_TASK GOAL_
Would you show every line from the records that holds "blue"?

_GIVEN INFORMATION_
--- START ---

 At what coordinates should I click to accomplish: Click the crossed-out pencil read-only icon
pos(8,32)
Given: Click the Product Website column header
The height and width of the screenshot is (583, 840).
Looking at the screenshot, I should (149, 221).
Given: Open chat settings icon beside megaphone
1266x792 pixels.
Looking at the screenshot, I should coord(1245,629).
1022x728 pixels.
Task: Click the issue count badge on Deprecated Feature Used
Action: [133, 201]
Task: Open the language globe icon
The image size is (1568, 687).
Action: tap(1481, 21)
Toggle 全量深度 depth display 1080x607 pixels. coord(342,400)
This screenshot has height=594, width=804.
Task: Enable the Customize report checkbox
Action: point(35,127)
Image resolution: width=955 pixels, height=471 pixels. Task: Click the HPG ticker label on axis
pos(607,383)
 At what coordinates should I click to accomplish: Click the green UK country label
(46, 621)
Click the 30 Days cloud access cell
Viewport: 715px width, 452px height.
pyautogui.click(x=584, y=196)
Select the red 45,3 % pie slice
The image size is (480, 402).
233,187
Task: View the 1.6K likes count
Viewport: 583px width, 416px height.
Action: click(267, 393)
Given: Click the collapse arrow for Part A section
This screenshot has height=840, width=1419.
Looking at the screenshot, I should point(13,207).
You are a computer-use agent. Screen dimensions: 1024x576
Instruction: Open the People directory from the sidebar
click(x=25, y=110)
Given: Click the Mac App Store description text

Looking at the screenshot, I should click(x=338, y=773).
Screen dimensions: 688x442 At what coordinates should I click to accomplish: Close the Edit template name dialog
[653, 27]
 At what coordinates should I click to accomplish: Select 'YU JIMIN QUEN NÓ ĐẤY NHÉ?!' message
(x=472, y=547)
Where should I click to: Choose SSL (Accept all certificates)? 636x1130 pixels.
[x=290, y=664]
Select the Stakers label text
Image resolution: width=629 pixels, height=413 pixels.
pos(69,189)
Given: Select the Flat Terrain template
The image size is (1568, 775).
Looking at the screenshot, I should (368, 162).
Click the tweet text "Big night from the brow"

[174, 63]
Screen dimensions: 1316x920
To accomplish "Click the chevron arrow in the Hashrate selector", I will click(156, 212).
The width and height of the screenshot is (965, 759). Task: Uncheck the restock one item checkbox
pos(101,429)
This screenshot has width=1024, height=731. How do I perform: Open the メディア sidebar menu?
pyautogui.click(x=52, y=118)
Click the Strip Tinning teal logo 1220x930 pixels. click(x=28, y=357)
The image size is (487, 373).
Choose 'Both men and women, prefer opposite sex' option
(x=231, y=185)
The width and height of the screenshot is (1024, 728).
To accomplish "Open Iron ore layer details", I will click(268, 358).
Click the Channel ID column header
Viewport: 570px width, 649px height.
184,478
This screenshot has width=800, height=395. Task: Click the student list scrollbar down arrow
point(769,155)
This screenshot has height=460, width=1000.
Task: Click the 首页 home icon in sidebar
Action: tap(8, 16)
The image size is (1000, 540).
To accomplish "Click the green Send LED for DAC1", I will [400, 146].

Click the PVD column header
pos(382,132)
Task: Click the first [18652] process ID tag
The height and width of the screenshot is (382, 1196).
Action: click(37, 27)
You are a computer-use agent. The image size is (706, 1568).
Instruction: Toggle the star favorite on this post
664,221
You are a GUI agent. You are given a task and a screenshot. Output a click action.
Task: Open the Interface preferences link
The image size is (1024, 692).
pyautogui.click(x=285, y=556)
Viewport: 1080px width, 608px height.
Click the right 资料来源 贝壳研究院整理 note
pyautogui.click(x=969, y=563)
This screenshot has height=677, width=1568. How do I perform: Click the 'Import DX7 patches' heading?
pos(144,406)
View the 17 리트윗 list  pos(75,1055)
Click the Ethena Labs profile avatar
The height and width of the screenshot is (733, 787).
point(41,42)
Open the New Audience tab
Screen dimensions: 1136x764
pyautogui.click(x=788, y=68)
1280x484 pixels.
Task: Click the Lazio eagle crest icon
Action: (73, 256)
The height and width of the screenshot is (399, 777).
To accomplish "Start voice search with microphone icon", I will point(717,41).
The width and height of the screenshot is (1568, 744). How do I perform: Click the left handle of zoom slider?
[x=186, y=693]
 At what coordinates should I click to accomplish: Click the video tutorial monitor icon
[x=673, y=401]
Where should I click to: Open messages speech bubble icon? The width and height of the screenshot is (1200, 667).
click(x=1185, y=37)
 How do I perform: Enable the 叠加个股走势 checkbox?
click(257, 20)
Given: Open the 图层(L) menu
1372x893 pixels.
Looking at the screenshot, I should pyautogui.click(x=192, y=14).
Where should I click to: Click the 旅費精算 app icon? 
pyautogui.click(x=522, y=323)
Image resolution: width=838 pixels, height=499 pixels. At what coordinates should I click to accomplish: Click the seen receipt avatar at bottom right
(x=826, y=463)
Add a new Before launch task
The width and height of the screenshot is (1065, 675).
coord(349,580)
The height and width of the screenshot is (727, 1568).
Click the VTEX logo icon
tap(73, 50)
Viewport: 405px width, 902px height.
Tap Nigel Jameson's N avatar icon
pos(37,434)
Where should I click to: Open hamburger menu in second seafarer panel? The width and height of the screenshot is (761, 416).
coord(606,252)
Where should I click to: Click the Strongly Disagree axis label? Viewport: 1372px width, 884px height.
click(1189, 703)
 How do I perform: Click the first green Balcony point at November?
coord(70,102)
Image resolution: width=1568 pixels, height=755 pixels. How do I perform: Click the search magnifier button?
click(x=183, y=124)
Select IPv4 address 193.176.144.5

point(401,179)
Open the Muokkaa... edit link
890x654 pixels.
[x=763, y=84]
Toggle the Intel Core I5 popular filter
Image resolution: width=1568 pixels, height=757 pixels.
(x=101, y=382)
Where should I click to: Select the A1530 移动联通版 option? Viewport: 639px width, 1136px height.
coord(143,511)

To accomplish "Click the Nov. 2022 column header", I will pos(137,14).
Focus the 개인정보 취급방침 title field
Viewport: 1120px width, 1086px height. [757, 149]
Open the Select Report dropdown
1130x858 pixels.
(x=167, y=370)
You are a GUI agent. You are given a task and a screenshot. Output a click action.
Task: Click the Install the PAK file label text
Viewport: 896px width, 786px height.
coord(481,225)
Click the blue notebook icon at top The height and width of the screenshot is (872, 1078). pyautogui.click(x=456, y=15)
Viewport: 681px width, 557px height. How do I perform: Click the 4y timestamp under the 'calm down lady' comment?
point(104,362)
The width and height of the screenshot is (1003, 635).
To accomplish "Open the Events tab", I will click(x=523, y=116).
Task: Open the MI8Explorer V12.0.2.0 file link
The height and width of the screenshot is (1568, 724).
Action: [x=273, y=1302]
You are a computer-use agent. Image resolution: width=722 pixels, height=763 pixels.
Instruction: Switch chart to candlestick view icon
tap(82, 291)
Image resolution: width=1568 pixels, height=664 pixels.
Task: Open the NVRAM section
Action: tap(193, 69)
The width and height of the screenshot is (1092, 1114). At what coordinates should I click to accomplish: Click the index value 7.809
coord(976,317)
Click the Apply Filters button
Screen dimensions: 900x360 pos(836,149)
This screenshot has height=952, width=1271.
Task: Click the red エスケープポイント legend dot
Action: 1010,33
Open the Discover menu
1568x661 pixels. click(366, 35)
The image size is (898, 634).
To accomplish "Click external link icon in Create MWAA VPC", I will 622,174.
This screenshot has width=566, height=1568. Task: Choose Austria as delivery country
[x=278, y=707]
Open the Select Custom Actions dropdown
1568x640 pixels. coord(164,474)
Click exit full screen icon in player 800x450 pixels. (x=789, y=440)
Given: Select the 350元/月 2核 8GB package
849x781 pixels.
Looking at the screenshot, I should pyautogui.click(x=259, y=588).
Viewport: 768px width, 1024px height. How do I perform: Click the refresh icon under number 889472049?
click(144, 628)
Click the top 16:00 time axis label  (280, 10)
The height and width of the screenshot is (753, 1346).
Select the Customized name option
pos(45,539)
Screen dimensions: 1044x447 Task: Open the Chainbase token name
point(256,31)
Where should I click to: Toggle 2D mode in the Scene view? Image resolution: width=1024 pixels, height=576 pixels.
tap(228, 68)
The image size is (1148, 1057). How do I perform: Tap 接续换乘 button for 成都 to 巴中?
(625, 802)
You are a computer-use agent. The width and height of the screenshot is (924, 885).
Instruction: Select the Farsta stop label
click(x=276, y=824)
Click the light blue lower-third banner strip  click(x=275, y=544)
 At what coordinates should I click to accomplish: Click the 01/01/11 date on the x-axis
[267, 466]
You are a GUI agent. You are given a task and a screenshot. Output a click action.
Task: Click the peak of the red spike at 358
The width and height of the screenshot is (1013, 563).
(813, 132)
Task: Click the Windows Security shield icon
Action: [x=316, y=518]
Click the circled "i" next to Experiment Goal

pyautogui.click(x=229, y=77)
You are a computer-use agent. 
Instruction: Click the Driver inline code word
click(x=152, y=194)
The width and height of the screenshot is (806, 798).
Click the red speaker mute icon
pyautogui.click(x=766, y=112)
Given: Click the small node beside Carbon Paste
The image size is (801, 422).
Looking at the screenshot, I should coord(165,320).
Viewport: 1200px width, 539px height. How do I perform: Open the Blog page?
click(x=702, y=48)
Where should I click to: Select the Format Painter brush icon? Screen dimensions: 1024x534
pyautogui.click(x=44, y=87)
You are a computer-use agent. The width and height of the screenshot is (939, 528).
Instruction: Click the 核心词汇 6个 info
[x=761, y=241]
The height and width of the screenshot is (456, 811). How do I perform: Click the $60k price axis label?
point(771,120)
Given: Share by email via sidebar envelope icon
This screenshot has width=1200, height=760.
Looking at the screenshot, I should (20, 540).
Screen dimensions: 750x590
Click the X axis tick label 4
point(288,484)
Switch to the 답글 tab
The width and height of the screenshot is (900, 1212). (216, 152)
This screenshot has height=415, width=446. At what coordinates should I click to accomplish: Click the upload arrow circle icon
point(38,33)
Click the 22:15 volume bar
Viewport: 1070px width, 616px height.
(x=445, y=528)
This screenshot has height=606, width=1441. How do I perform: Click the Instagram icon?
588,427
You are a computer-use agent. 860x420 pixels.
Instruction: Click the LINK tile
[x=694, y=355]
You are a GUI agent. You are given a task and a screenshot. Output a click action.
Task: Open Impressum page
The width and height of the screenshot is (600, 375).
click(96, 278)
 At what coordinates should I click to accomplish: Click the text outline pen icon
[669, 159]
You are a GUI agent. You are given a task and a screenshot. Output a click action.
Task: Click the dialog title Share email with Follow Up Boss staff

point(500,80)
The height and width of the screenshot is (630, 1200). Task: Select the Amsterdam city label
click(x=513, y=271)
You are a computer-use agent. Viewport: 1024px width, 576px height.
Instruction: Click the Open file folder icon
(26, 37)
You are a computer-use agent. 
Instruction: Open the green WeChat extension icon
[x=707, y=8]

--- END ---

_ANSWER BELOW_
Click the blue notebook icon at top The height and width of the screenshot is (872, 1078). pyautogui.click(x=456, y=15)
Click the light blue lower-third banner strip  click(x=275, y=544)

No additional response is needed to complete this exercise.